Your objective.
Reproduce the section of the listing that begins at the line containing "Task: Click the tz1SU757 wallet address text" and finishes at the line containing "Select the ダイニングチェア". Include both end lines and nothing beyond them.

++++++++++++++++++++

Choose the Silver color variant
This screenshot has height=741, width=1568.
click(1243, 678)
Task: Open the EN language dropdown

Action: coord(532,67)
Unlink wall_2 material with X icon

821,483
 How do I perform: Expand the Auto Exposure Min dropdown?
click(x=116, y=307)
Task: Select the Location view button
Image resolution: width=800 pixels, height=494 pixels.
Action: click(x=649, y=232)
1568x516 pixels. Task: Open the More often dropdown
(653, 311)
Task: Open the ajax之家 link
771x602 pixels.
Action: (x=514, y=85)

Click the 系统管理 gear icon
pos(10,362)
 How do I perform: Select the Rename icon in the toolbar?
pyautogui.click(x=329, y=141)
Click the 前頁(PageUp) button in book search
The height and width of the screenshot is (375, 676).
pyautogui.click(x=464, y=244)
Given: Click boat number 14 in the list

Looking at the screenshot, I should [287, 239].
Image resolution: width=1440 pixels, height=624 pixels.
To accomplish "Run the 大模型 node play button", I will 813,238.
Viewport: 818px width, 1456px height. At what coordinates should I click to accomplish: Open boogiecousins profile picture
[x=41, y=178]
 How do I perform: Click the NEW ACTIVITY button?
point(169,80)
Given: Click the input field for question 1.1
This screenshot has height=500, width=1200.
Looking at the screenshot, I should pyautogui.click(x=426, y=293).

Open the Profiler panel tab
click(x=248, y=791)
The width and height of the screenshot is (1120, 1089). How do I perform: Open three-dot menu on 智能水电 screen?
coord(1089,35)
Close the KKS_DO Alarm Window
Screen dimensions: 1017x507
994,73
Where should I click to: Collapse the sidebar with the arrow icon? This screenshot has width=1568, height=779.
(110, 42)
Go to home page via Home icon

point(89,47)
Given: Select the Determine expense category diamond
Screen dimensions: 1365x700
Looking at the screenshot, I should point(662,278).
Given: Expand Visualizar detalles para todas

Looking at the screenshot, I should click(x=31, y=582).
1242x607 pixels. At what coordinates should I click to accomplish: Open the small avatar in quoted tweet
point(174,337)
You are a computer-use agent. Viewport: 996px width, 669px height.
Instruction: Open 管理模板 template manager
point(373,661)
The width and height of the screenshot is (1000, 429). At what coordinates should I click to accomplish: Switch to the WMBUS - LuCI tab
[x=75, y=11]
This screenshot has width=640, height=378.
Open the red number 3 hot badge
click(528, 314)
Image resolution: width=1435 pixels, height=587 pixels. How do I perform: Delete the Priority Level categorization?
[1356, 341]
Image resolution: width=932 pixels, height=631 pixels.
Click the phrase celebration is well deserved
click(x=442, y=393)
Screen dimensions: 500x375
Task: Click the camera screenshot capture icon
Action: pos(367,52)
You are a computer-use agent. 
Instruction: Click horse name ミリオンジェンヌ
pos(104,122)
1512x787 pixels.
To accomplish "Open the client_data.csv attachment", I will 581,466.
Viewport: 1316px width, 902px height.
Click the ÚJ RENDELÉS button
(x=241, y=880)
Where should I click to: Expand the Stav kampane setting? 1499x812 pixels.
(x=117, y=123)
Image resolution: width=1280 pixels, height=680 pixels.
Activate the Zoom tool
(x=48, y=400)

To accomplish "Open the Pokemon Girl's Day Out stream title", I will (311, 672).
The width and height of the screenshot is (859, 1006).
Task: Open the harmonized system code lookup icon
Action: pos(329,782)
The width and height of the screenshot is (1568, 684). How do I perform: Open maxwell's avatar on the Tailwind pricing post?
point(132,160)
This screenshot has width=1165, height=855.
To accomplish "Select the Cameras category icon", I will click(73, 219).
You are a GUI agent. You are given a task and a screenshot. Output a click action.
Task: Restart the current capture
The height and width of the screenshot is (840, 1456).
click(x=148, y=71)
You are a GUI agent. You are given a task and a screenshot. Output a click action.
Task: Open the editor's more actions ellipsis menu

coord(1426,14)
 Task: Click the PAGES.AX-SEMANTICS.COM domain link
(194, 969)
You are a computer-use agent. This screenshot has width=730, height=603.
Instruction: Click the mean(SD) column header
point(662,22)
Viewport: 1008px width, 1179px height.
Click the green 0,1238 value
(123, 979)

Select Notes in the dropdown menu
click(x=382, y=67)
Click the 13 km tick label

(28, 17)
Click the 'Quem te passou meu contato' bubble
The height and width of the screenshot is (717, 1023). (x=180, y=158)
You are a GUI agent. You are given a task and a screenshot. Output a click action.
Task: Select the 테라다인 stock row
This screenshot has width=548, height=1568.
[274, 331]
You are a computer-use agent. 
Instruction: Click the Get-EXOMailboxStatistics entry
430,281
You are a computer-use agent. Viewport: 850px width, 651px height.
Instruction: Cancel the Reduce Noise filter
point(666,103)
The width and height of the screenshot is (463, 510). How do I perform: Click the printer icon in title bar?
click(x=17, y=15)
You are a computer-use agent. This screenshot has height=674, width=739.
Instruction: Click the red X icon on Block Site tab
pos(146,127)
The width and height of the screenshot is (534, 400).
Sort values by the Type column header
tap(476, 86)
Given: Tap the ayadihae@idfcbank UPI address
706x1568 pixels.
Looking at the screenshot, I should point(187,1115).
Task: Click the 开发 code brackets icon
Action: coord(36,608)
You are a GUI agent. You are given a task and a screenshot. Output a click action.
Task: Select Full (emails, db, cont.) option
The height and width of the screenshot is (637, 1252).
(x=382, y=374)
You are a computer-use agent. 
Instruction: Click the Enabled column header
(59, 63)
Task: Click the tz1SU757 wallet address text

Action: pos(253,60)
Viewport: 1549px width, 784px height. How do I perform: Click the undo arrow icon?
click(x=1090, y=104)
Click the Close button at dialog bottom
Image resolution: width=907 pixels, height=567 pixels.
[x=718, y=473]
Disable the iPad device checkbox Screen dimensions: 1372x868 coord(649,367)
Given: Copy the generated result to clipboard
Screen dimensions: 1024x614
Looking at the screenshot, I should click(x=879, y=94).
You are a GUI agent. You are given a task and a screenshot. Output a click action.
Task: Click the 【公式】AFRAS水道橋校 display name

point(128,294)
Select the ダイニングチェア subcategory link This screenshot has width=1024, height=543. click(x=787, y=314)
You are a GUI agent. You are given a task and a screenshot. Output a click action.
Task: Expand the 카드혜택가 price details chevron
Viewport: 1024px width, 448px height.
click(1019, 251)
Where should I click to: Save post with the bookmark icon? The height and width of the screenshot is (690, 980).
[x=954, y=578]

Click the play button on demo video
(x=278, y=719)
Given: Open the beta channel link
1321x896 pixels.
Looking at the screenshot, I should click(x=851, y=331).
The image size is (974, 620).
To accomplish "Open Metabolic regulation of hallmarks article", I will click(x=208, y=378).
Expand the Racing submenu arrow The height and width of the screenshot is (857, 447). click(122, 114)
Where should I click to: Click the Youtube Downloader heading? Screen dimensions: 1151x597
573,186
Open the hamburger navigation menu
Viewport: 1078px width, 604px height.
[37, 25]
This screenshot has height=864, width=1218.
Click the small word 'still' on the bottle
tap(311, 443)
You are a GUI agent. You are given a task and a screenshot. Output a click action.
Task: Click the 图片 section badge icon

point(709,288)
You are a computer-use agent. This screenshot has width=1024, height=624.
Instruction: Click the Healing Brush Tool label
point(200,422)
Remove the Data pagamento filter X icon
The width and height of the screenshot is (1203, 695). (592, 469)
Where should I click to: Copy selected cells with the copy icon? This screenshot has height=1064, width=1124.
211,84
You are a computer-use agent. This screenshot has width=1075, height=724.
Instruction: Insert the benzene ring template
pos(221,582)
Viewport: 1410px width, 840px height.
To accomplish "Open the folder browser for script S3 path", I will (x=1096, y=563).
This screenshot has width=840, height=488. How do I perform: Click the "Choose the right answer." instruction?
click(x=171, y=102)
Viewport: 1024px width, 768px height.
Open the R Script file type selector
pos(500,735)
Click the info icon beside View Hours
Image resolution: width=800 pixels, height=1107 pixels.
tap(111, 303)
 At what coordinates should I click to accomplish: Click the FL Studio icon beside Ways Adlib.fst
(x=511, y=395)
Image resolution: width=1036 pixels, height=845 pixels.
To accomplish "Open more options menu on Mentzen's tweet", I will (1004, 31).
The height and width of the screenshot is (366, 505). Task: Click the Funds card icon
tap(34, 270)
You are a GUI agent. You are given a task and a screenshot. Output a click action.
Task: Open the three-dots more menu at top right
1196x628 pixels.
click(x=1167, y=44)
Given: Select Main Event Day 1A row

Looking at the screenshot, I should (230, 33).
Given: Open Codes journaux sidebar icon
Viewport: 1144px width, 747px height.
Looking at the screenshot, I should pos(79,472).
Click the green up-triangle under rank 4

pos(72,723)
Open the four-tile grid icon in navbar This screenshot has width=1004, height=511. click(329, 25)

++++++++++++++++++++

Result for this exercise.
Task: Click the tz1SU757 wallet address text

Action: pos(253,60)
Viewport: 1549px width, 784px height. How do I perform: Click the undo arrow icon?
click(x=1090, y=104)
Click the Close button at dialog bottom
Image resolution: width=907 pixels, height=567 pixels.
[x=718, y=473]
Disable the iPad device checkbox Screen dimensions: 1372x868 coord(649,367)
Given: Copy the generated result to clipboard
Screen dimensions: 1024x614
Looking at the screenshot, I should click(x=879, y=94).
You are a GUI agent. You are given a task and a screenshot. Output a click action.
Task: Click the 【公式】AFRAS水道橋校 display name

point(128,294)
Select the ダイニングチェア subcategory link This screenshot has width=1024, height=543. click(x=787, y=314)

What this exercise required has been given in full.